*** Data supplied ***
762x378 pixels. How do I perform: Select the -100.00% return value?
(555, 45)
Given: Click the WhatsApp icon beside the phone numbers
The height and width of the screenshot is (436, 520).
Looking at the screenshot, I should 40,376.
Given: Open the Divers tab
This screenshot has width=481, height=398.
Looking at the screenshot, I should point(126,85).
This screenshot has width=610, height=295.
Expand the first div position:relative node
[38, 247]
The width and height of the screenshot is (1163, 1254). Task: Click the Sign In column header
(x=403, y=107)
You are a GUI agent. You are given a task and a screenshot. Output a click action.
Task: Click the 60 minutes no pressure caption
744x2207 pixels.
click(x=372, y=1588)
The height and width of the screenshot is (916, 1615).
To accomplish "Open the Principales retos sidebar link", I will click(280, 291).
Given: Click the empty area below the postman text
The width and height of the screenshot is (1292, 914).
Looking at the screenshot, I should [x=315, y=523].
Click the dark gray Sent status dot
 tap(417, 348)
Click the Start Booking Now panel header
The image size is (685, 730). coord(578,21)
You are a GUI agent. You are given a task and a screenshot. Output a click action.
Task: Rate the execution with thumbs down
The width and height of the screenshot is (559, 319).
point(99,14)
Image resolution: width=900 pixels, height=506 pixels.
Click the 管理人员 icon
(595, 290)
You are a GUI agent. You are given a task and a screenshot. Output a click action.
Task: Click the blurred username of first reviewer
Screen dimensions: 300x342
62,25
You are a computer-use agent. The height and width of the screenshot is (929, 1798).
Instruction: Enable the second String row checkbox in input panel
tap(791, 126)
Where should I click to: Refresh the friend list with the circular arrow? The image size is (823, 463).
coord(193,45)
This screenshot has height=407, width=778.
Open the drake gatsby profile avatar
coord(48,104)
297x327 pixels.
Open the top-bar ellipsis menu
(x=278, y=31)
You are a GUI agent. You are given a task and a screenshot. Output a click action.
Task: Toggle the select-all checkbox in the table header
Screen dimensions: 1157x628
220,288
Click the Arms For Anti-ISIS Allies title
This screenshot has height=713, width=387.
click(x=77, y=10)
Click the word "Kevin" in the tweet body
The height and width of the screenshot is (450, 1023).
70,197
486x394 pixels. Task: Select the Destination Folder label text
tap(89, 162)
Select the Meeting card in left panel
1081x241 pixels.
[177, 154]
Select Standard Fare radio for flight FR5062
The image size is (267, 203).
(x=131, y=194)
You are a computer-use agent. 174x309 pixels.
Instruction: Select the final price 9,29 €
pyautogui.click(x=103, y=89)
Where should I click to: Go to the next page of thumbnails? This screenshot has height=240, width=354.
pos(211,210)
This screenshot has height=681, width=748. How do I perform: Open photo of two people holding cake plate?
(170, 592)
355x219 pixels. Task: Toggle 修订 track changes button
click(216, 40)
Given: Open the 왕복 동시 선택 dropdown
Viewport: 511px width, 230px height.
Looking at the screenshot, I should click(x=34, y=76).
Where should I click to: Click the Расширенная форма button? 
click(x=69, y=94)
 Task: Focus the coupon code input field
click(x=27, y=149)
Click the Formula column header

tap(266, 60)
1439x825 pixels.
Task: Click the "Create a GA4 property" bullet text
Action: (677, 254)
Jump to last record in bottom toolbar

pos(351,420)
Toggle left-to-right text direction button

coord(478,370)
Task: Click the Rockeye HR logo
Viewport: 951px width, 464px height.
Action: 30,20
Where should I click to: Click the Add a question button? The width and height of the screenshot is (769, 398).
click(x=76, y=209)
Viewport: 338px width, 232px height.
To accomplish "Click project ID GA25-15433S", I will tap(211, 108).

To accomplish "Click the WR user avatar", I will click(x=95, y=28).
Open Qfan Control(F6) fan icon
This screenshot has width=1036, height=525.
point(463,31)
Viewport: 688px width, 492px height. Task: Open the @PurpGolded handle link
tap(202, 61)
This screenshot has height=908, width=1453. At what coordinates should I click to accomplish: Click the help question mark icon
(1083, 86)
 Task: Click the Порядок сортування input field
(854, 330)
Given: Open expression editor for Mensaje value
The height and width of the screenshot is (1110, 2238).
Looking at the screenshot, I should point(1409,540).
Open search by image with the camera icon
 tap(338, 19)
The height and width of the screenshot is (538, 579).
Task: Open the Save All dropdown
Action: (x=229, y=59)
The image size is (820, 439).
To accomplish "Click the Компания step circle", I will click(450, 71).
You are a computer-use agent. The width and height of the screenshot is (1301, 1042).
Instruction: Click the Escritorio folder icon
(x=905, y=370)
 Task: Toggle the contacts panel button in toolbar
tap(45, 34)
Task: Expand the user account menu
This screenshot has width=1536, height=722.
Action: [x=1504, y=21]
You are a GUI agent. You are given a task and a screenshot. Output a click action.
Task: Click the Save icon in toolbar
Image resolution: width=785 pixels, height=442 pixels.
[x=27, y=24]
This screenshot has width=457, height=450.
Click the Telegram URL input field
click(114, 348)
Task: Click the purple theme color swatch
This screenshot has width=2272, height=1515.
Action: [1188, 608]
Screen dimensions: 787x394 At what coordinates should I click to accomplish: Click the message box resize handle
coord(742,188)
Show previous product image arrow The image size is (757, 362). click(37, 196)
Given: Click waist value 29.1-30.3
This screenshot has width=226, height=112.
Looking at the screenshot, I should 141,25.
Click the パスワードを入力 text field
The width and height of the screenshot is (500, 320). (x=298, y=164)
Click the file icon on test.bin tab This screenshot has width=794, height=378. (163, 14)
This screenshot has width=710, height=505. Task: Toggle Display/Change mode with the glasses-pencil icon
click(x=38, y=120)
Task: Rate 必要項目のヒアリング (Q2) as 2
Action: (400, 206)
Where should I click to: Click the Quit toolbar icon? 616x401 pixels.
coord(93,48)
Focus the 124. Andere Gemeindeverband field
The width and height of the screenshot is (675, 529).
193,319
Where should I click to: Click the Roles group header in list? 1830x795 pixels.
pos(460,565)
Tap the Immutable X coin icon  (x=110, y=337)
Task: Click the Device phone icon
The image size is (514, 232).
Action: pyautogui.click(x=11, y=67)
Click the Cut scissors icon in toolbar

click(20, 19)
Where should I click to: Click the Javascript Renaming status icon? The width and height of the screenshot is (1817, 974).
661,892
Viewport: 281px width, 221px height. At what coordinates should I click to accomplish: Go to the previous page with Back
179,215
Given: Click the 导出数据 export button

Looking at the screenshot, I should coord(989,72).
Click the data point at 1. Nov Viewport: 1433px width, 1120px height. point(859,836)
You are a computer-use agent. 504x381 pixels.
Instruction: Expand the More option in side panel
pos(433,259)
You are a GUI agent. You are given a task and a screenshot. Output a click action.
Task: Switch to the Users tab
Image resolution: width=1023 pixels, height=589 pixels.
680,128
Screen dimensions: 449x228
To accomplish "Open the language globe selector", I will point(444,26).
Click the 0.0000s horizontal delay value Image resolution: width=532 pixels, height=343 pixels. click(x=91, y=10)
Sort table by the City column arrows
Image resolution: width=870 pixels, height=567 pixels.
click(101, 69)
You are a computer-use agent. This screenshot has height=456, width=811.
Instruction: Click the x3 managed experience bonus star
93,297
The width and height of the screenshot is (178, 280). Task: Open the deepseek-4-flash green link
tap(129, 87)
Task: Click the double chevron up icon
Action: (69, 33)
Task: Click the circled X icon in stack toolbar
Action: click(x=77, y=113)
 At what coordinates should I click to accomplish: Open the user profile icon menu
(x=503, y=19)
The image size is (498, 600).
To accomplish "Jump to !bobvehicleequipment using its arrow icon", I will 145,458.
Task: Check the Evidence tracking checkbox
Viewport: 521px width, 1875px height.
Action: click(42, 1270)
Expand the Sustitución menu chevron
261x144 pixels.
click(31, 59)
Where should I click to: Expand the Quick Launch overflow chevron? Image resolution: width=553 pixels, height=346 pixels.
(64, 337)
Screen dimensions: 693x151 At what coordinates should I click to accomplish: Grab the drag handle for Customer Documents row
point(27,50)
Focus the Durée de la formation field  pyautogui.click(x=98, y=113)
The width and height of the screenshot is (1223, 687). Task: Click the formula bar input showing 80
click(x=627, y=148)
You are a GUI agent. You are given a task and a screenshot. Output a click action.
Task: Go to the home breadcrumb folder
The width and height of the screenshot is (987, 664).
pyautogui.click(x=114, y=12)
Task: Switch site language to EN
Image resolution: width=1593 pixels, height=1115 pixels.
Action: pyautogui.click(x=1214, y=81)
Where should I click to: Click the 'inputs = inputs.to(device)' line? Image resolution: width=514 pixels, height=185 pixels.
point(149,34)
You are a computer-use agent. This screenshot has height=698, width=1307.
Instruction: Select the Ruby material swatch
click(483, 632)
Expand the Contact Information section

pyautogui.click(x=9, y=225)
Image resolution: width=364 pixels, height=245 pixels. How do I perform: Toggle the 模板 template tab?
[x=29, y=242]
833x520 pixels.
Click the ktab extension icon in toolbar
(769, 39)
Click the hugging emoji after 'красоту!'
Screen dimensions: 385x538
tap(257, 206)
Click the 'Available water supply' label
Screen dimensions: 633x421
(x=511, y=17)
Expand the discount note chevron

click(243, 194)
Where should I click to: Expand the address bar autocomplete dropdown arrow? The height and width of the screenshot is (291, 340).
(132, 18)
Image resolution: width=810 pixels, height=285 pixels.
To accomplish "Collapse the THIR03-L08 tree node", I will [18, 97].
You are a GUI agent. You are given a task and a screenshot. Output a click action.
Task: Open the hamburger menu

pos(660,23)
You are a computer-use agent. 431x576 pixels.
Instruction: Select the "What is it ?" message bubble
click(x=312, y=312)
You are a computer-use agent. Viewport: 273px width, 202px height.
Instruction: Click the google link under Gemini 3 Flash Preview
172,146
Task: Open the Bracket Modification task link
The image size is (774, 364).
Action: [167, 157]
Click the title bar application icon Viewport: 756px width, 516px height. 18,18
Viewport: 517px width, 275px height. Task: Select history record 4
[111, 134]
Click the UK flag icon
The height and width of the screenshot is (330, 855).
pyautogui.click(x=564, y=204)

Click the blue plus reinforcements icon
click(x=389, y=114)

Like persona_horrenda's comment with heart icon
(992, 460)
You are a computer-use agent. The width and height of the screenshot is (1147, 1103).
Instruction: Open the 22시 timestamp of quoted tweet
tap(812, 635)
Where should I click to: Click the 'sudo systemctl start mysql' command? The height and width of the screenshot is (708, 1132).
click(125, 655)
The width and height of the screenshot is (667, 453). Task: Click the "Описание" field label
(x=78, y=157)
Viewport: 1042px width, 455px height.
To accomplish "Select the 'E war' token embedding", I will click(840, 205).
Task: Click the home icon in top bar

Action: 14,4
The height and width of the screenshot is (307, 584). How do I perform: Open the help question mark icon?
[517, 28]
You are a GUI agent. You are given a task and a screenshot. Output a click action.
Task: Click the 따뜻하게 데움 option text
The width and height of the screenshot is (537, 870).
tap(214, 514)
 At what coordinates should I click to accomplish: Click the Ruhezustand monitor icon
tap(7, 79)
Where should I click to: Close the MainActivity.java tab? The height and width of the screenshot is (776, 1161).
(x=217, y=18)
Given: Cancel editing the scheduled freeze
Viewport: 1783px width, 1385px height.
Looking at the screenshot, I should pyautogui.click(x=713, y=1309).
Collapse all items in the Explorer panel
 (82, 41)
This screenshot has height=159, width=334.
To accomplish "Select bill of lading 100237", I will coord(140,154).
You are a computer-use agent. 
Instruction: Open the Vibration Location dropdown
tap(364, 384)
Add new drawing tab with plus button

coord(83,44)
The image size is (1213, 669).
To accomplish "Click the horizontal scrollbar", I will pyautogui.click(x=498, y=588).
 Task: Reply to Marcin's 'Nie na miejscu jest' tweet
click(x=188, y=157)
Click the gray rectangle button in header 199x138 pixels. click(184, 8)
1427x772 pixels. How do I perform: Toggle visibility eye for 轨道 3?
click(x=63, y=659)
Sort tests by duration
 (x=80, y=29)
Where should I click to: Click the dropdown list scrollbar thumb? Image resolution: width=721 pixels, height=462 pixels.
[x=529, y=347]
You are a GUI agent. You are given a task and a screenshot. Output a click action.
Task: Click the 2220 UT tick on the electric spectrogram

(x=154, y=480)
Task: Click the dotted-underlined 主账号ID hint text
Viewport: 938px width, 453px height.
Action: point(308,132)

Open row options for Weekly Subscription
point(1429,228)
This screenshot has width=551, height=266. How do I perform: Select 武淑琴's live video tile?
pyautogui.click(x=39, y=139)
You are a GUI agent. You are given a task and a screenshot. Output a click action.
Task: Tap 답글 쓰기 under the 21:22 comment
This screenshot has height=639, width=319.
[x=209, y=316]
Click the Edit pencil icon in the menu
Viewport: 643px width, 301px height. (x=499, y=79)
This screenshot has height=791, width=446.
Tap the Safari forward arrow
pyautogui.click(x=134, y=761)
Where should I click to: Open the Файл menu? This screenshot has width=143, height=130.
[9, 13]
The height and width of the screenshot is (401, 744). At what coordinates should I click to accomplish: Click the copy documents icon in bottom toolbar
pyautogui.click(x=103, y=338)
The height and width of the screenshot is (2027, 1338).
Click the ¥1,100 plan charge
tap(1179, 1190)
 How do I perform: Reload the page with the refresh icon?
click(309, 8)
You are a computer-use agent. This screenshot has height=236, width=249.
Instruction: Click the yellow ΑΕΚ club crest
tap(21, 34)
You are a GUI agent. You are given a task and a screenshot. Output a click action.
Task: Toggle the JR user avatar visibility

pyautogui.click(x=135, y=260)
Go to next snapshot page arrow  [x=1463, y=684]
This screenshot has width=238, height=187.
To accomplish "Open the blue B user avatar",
*** End of Data supplied ***
→ What to do
A line belongs in the answer if it contains the word "language"; copy every such line from the data above.

→ Solution for this exercise
To accomplish "Open the language globe selector", I will point(444,26).
Task: Switch site language to EN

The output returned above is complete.